NEET-PG 2013 - Anatomy NEET-PG Practice Questions and MCQs
Question 121: All are infraclavicular branches of brachial plexus except ?
- A. Axillary nerve
- B. Thoracodorsal nerve
- C. Long thoracic nerve (Correct Answer)
- D. Ulnar nerve
Explanation: Long thoracic nerve - The long thoracic nerve originates directly from the roots (C5, C6, C7) of the brachial plexus, making it a supraclavicular branch. - It does not arise from the cords of the brachial plexus, which are located infraclavicularly. Ulnar nerve - The ulnar nerve arises from the medial cord of the brachial plexus, which is an infraclavicular structure. - It supplies many intrinsic hand muscles and the ulnar half of the flexor digitorum profundus. Axillary nerve - The axillary nerve is a branch of the posterior cord of the brachial plexus, classifying it as an infraclavicular branch. - It innervates the deltoid and teres minor muscles.
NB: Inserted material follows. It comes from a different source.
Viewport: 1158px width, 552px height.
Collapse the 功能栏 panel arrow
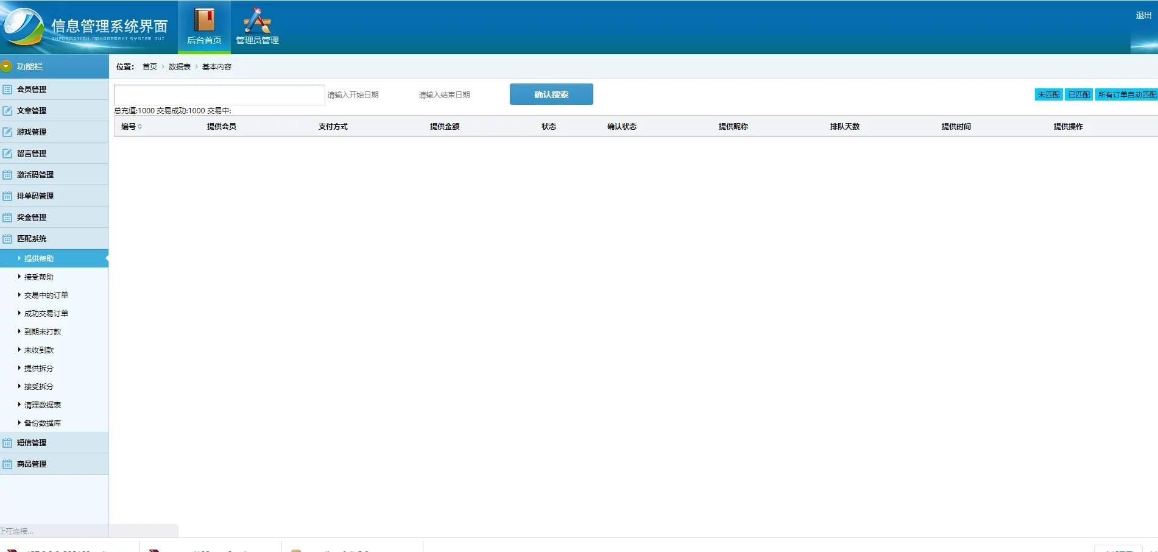(x=7, y=66)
Thoracodorsal nerve - The thoracodorsal nerve also originates from the posterior cord of the brachial plexus, making it an infraclavicular branch [1]. - It provides motor innervation to the latissimus dorsi muscle [1].
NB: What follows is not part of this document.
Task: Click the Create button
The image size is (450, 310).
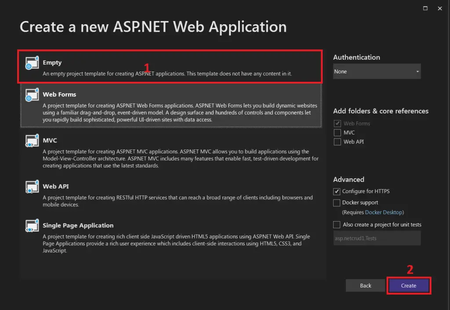Action: coord(409,286)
Question 122: What is the largest branch of the brachial plexus?
- A. Ulnar nerve
- B. Radial nerve (Correct Answer)
- C. Axillary nerve
- D. Median nerve
Explanation: ***Radial nerve*** - The **radial nerve** is considered the largest branch of the brachial plexus due to its extensive innervation of numerous muscles in the posterior compartment of the arm and forearm. - It arises from the **posterior cord** of the brachial plexus and innervates all the extensors of the arm and forearm, including the triceps brachii and supinator. *Ulnar nerve* - The ulnar nerve is a significant branch, but it is **smaller** in cross-sectional area and muscular distribution compared to the radial nerve. - It mainly innervates muscles of the **hand** and some forearm flexors. *Median nerve* - The median nerve is a large and clinically important nerve, formed by contributions from both the **lateral and medial cords**, but it is generally *not* considered the largest in terms of overall bulk or number of muscular branches. - It primarily innervates the **flexor muscles of the forearm** and some muscles of the hand (thenar eminence). *Axillary nerve* - The axillary nerve is one of the **smaller** terminal branches of the brachial plexus. - It primarily innervates the **deltoid** and **teres minor muscles**, and a small area of skin over the shoulder.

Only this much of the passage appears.